Unter Gamern ist "Final Fantasy" ein bekannter Begriff, unter Bücherfreunden wohl eher weniger. Die Spiele dieser Reihe faszinieren aber mitunter immer wieder durch dynamisch konzipierte Figuren und spannende Handlungen und diese Mischung bereichert nicht nur RPGs [Role-Playing (Video)Games] sondern eben auch jedes Buch...

 

Klappentext von "Das Lied des Sturms" :

Die Welt von Vana´diel ist für Abenteuer wie geschaffen. Überall gibt es zahlreiche Möglichkeiten, sich als Magier, Krieger, Dieb oder Ritter zu verdingen und Ruhm und Ehre zu ergattern. Aber auch der Tod lauert hinter jedem Fels und jedem Strauch.
Das muss der junge Alfred sehr schnell am eigenen Leid erfahren, als er sich unversehens im größten Abenteuer seines Lebens wieder findet.
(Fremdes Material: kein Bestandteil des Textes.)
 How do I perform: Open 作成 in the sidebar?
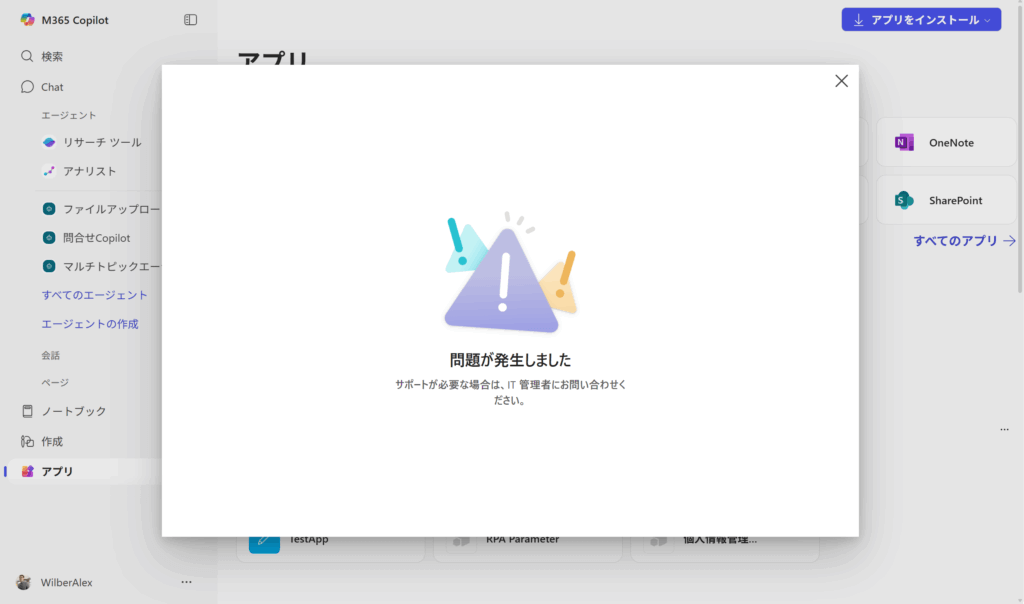[52, 441]
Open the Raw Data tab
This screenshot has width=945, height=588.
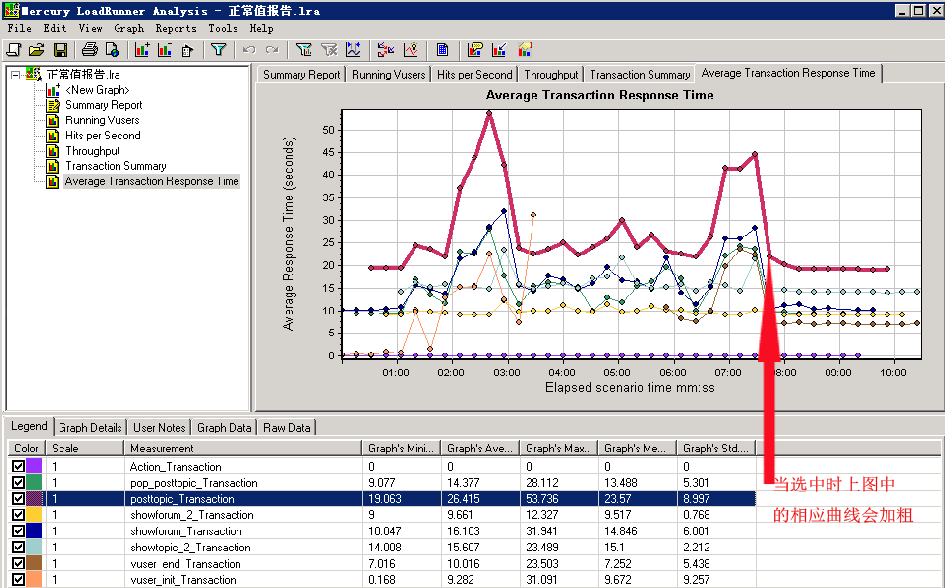tap(287, 428)
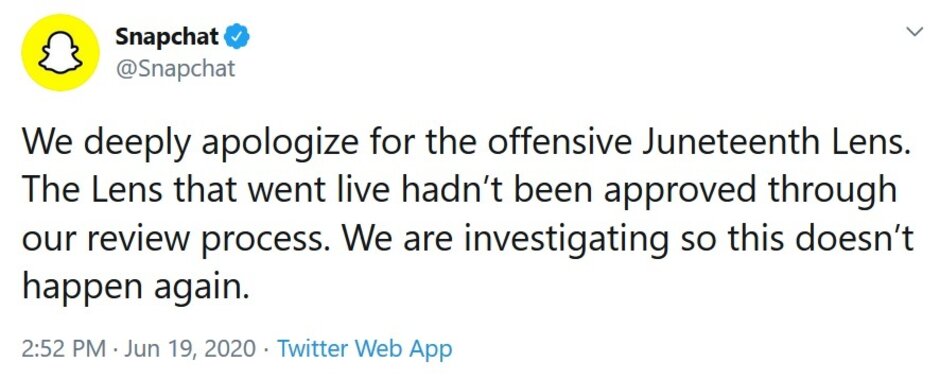Open Snapchat's ghost profile avatar

point(60,52)
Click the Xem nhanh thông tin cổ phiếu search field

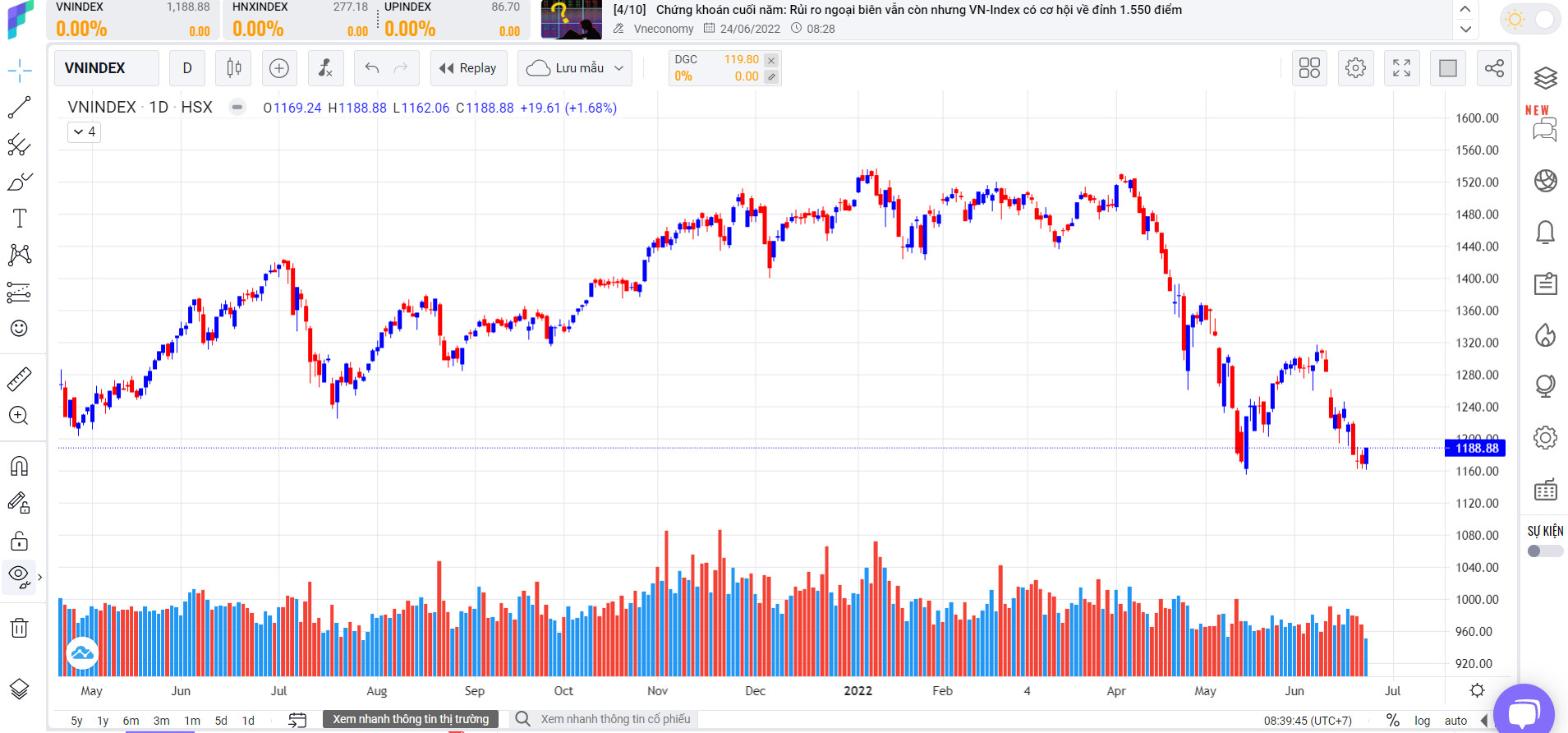(615, 719)
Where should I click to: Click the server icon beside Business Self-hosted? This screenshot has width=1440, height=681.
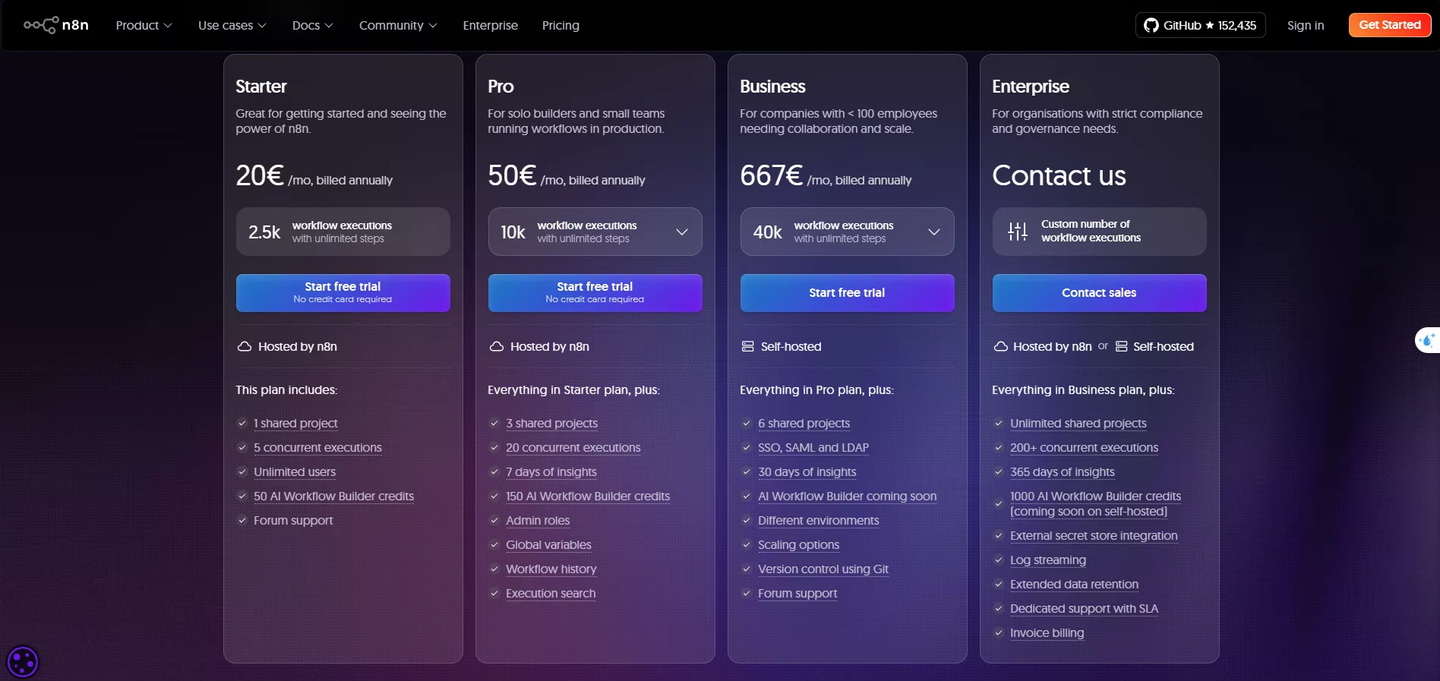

Seite an Seite mit der eigensinnigen Magierin Iris bricht er zu einer Reise auf, wie sie gefährlicher nicht sein könnte. Denn die Stämme der Orcs und Goblins haben sich erhoben und irgendwo im Hintergrund zieht eine unheimliche Macht die Fäden…

 

Meine Meinung:

Zunächst möchte ich noch erwähnen, dass verschiedene Buchreihen von Final Fantasy existieren. Die Teile beziehen sich aber alle auf das Final Fantasy XI Online Spiel und hängen untereinander mehr oder weniger zusammen. In meinem Regal stehen:

Wer hier Literatur vom feinsten erwartet wird enttäuscht. Es ist definitiv keine Buchreihe die man der Poetik wegen liest. Zum Teil hat es einfach zu viel Videospielcharakter, beispielsweise ist wirklich davon die Rede dass Iris (eine Weismagierin) die Zauberformel für "Heilen" aufsagt und dabei werden eben plump die Bezeichnungen der "Attacken" (hier also "Heilen") in den Satz gesetzt. Fast erwartet man, dass große Kämpfe Sätze wie: "und Iris erreichte Level 13!" nach sich ziehen. Hier kann ich aber Entwarnung geben ;) Für Jugendliche die die Games lieben kann ich diese Bücher aber trotzdem empfehlen. Sie sind einfach zu lesen und perfekt um mal das Gefühl zu haben, man befände sich wirklich in einer Welt von Final Fantasy. Cid (eine Figur die wohl in jedem FF-Game zu finden ist) taucht auch auf, was mich damals beim Lesen gefreut hat. Auch gefallen hat mir dass in den ersten Seiten der Bücher oft Zeichnungen der Protagonisten im Mangastil zu finden sind.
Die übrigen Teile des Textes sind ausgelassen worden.